Once you find the line with "This screenshot has height=675, width=1200." in the listing below, set down exactly every line from it through the line with "This screenshot has width=960, height=960.", but no pictures.

══ Information shown

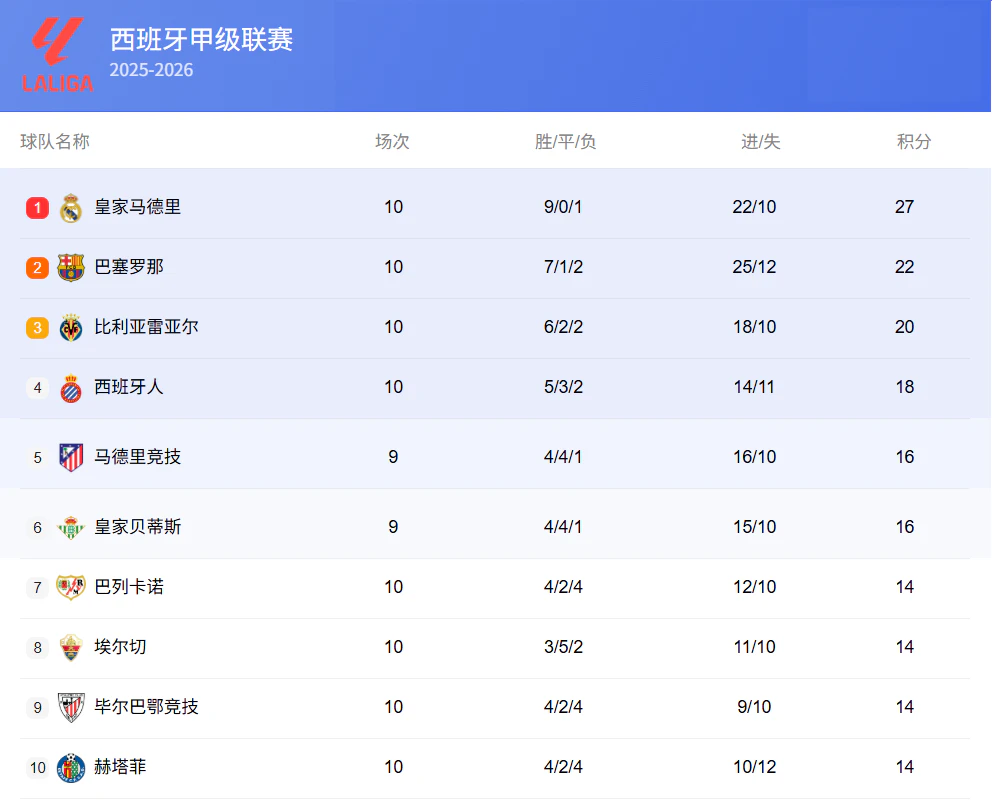Click the 进/失 column header
This screenshot has height=809, width=992.
[x=760, y=142]
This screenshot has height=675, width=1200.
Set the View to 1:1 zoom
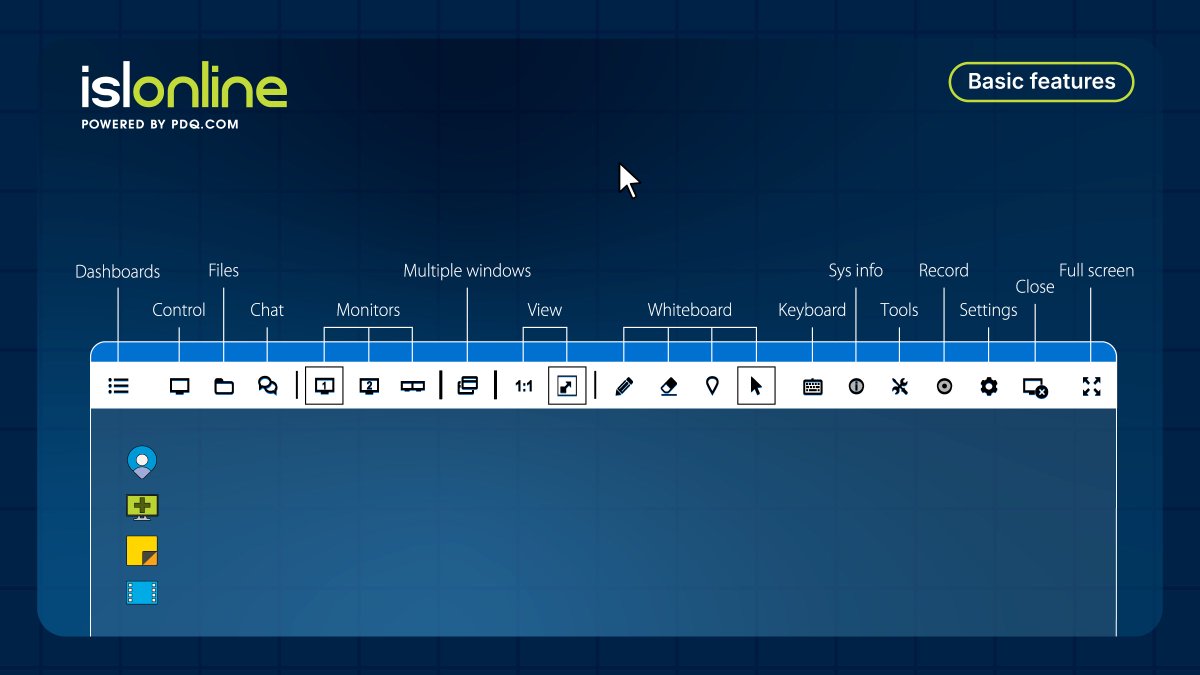(522, 386)
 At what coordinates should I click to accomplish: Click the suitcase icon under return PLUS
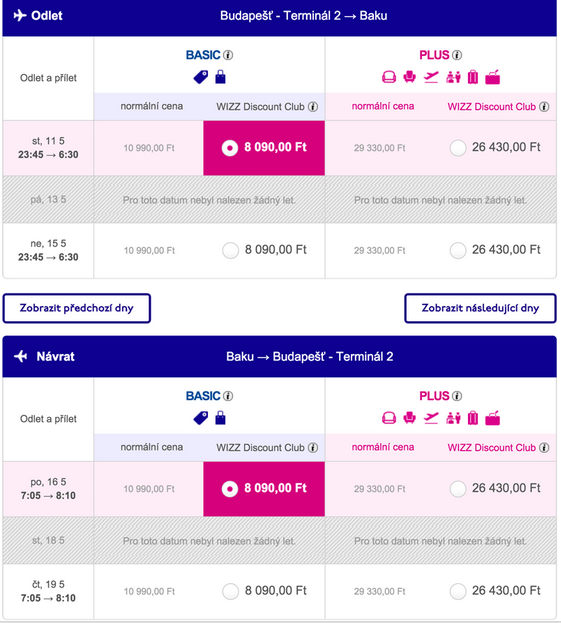473,418
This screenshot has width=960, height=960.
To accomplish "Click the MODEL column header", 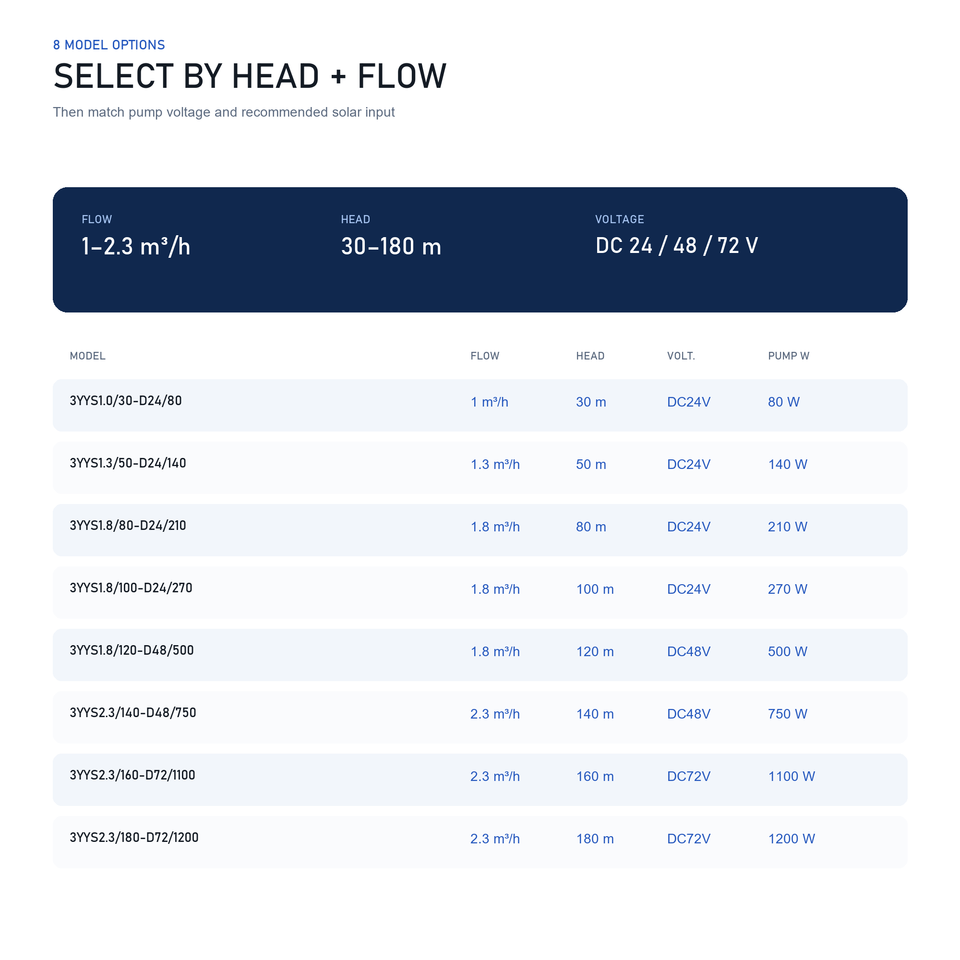I will [x=87, y=356].
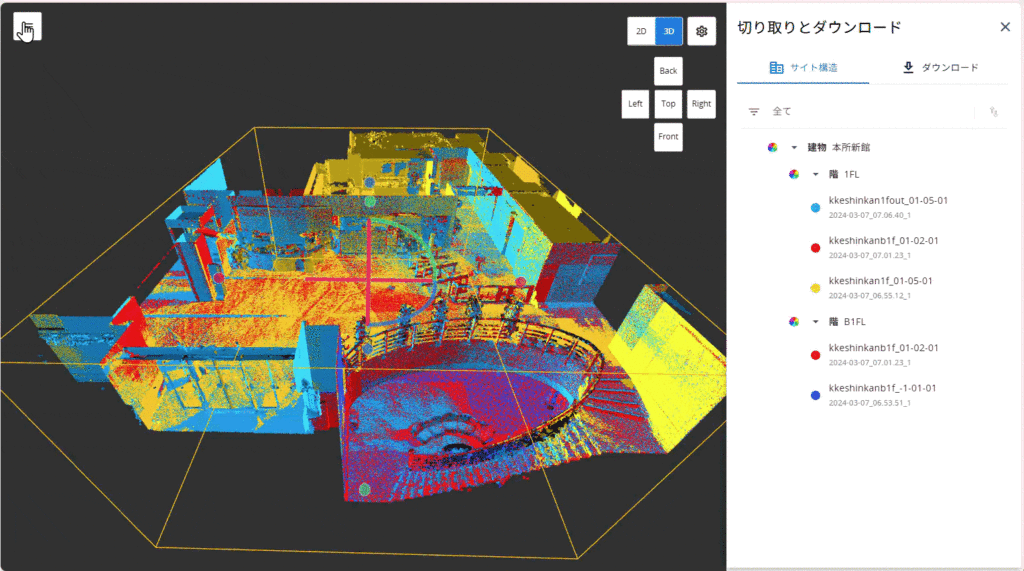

════

Output of the task ::
This screenshot has height=675, width=1200.
Set the View to 1:1 zoom
(522, 386)
 At what coordinates should I click to accomplish: Click the suitcase icon under return PLUS
473,418
This screenshot has width=960, height=960.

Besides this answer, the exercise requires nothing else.